He has an unlined face and neatly combed
brown hair.
Is he lying?
If he is not untruthful about the Blount
bombing, he’s not alone. Two witnesses crucial to his conviction
now admit they lied. One of them has changed his story many times.
Another says he implicated Mr. Toney simply to save his own life.
Despite an extensive investigation,
investigators never found any connection between Mr. Toney and the
victims or anyone else in the area. They found not one piece of
evidence linking him to the crime. No one saw Mr. Toney deliver a
bomb.
He grew up in Cottonwood, California, a
small town about 90 miles north of Sacramento. His father deserted
the family early on, and his mother hit the local taverns. She
brought home a succession of men, who beat her and her sons. Young
Michael often escaped by bedding down outdoors or in a shed.
One of his mother’s boyfriends made him
sit in a lawn chair and duct-taped his wrists to the armrests, Mr.
Toney recalls. The man then sprayed lighter fluid on the boy’s hands
and lit them. “I must have been 9 or 10 at that time,” he says.
“It didn’t burn but a second before he put it out with a towel, but
it still hurt like hell. He went back and forth on my hands lighting
them and putting it out. The whole time I was screaming and trying
to get out of the chair, and he was laughing like the devil
himself.”
As a pre-teen he was profoundly affected
by the 1978 murder of his friend Annette Selix of Cottonwood. “For
twenty years, I carried the burden of hate on my shoulders,” he
said. “The hate was so strong that I can only describe it as
rivaling any love you ever had or can imagine.”
Darrell Keith Rich, of Cottonwood was
convicted of murdering Selix and three other young women during the
summer of 1978. He was executed at San Quentin on March 15, 2000.
Mr.

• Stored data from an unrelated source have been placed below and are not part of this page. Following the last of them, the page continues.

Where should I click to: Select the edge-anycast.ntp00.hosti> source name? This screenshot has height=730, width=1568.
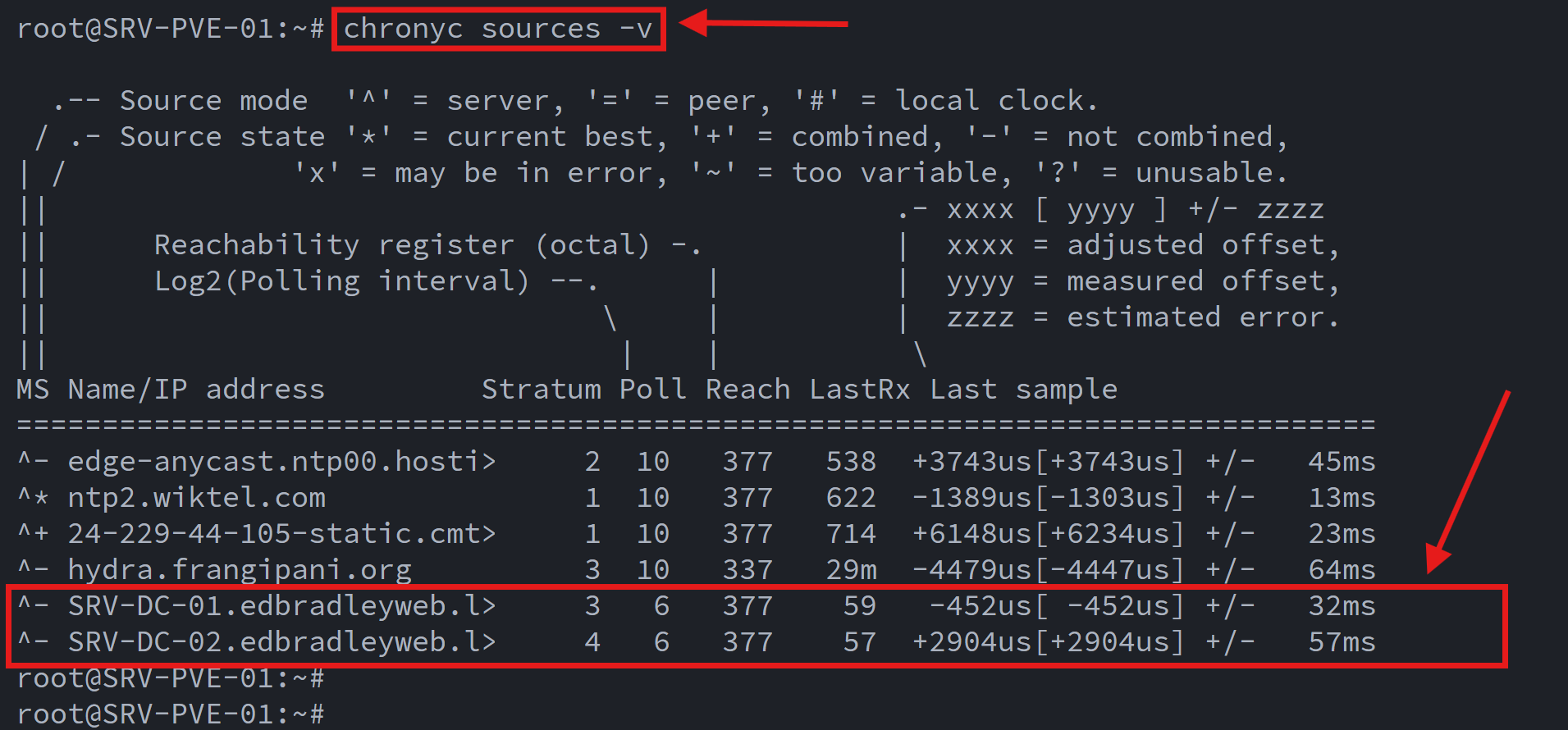pos(281,462)
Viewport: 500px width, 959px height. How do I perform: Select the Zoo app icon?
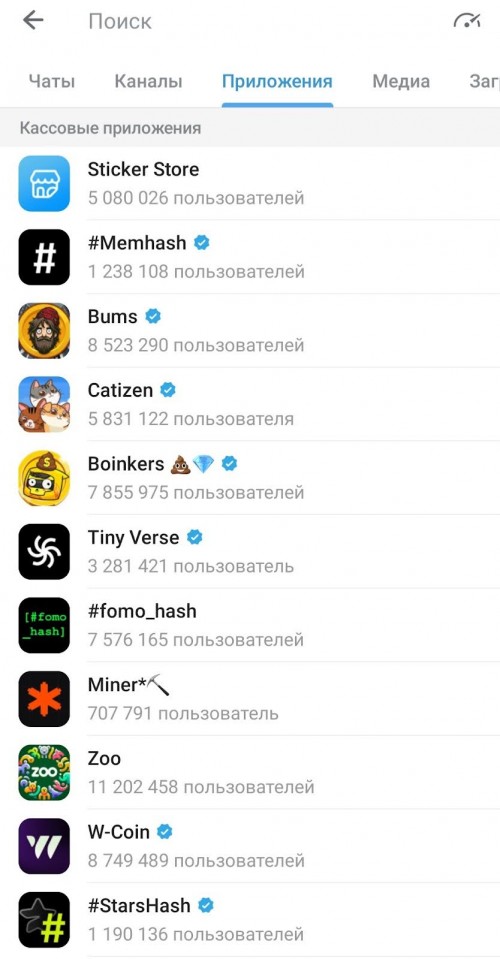(44, 772)
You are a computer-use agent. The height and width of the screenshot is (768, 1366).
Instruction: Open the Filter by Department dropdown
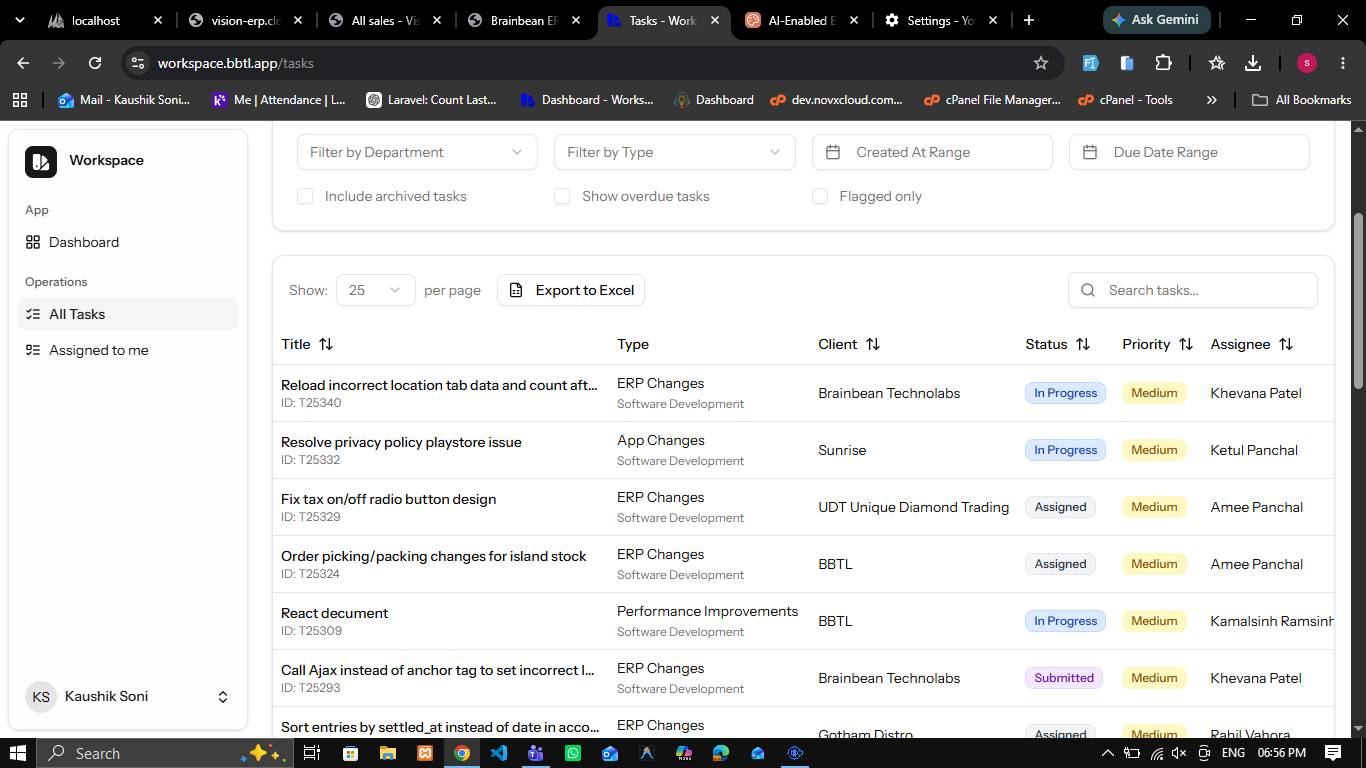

Toney and his family were touched by
violence again in 1990 when his Aunt, (his father’s twin sister)
forty-seven year old Donna Rae Toney Branson of Cottonwood was raped
and murdered. Her killer, James Tulk of Redding, California was
convicted of first-degree murder in 1992 and sentenced to death at
San Quentin’s death chamber.
When he was 15, Mr. Toney says, another
one of his mother’s boyfriend’s attacked him with a fishing gaff,
gouging a huge hole in his hip. It was time to get away, he
decided. He quit school before the 10th grade, and left
for Texas.
Eventually, after working in Texas for a
time, then Alaska and Hawaii, Mr. Toney settled in the Hurst-Euless,
Bedford area of Tarrant County, Texas. He worked construction and
lived in a series of apartments with a revolving cast of women. He
was handsome, the women say now, and the sex was great.
But the slightest provocation would send
him into violent rages. Tammy Reil says he played Russian roulette
with her. She was terrified, she says, but he - like his mother’s
boyfriend with the lighter fluid - was laughing.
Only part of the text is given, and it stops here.